An example of the invention, the subpixel shown in FIG. 1 is prepared. Organic thin film transistors are used as two transistors forming the subpixel and arranged such that their channels are in parallel each other as shown in FIG. 1. They are produced by the method described above. The rubbing process described above is performed only once with respect to the channels of the two organic thin film transistors. AS to dimensions of the subpixel thus produced, a length of one side of subpixel 10 is 1 mm, a width of switching organic thin film transistor 12 is 400 μm, a width of driving organic thin film transistor 13 is 700 μm, and a length of channel C (distance between electrodes) is 10 μm.

Comparative Example 1

FIG. 4 is a front view of a subpixel according to Comparative Example 1 .

A subpixel shown in FIG. 4 is produced as a comparative example. In this subpixel, two transistors forming a subpixel shown in FIG. 4 are arranged in perpendicular to each other.
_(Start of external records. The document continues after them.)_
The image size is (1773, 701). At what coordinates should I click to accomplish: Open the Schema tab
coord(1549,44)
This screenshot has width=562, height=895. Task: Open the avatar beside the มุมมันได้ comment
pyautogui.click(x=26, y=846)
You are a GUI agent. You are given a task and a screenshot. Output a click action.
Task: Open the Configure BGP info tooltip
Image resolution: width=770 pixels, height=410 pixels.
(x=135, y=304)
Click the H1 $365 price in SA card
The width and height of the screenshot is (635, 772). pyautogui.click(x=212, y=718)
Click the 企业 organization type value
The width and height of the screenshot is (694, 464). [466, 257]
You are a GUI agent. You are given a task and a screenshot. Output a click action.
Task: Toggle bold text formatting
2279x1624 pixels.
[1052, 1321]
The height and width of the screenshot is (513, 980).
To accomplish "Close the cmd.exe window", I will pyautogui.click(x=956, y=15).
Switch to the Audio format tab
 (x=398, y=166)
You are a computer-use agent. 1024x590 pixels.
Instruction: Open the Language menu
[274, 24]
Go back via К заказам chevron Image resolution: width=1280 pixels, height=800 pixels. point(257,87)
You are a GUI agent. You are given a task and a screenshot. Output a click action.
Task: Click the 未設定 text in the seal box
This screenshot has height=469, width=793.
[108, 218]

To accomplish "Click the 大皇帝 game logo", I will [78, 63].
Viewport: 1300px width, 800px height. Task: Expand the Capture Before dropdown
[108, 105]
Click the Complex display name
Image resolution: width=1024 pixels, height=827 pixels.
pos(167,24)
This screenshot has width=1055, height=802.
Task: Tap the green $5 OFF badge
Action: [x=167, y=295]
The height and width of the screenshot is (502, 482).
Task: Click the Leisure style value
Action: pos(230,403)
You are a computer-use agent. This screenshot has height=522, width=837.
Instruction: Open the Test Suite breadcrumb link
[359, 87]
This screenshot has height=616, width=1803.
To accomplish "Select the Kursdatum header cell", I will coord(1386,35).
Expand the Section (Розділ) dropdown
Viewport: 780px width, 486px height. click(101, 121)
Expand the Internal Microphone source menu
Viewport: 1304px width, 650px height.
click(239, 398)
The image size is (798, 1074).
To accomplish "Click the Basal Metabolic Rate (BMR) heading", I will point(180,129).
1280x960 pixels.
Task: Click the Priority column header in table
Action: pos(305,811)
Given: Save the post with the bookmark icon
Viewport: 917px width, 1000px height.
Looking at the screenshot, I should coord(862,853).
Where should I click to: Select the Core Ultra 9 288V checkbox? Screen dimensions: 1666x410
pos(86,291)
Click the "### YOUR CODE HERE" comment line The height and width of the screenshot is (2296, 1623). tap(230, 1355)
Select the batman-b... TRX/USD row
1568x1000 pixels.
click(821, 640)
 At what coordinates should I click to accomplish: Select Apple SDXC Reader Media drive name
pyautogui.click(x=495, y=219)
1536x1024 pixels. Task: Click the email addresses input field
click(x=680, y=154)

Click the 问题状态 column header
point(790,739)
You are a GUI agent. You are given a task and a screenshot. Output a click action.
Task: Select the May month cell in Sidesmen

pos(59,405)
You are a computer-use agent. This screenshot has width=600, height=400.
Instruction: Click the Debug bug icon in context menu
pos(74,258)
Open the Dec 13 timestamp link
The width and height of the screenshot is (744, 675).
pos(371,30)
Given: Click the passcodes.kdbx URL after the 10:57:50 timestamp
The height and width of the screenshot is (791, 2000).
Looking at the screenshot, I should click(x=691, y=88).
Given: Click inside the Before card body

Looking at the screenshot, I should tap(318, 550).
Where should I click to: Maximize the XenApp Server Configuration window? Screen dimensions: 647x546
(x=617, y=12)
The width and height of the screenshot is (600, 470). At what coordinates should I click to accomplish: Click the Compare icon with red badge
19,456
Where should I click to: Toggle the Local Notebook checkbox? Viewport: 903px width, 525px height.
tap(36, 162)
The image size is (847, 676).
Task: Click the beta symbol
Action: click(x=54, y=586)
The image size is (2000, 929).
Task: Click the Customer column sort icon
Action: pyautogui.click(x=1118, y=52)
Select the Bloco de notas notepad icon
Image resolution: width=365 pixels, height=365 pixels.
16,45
The two transistors used in this comparative example are produced using the same materials and the same method as in the above Example 1. As to rubbing process, it is carried out once in a direction from bottom up on FIG. 4 (vide the arrow), in other words along the channel of the transistor 42 shown in FIG. 4.

Results

Charge mobility of the transistors of subpixel in each of Example 1 and Comparative Example 1 is respectively measured. As a result, the transistors of subpixel in Example 1 show a charge mobility value of 0. 23 cm²/Vs and a charge mobility value of 0.21 cm²/Vs, respectively. Meanwhile, in the transistors of subpixel in comparative Example 1, the transistor 42 subjected to rubbing along the channel shows a charge mobility value of 0.21cm²/Vs, while the other transistor 43 shows a charge mobility value of 0.05 cm²/Vs.

Although the subpixels of Example 1 and Comparative Example 1 are the same in their overall size, it is apparent that the display portion 11 of subpixel in Example 1 is larger than the display portion 41.

The results indicate that according to the subpixel of the invention, even when organic or amorphous Si thin film transistors are used, it is possible to ensure a large size of a display portion. Further, according to the subpixel of the invention, since a plurality of thin film transistors are arranged so that their channels are in parallel each other, the plurality of thin film transistors can be rubbed all at once by a single rubbing process, thereby increasing charge mobility in each of the thin film transistors.

On the other hand, as known from Comparative Example 1, if a plurality of thin film transistors are not arranged so that their channels are in parallel each other, the display portion is as much downsized. Further, since a single rubbing process enables treatment with respect to only a channel, formed along the rubbing direction, it is impossible to uniformly rub all of the plurality of thin film transistors, forming the subpixel.

Claims

1-5. (canceled)

6. A subpixel forming a pixel of a color display screen, comprising:

one display portion; and

a plurality of thin film transistors for driving the display portion, wherein the plurality of thin film transistors are arranged such that their channels are in parallel to each another.

7. The subpixel according to claim 6, wherein

provided that a length of one side of the subpixel is 1, a channel width of at least one of the plurality of thin film transistors is 0.4 or more.

8. The subpixel according to claim 6, wherein

the thin film transistors are organic thin film transistors or amorphous Si thin film transistors.

9. The subpixel according to claim 7, wherein

the thin film transistors are organic thin film transistors or amorphous Si thin film transistors.

10. The subpixel according to claim 6, wherein

the display portion is an organic electroluminescence(EL) element.

11. The subpixel according to claim 7, wherein

the display portion is an organic electroluminescence(EL) element.

12. The subpixel according to claim 6, wherein

the channels of the plurality of thin film transistors are subjected to a rubbing process.

13. The subpixel according to claim 7, wherein

the channels of the plurality of thin film transistors are subjected to a rubbing process.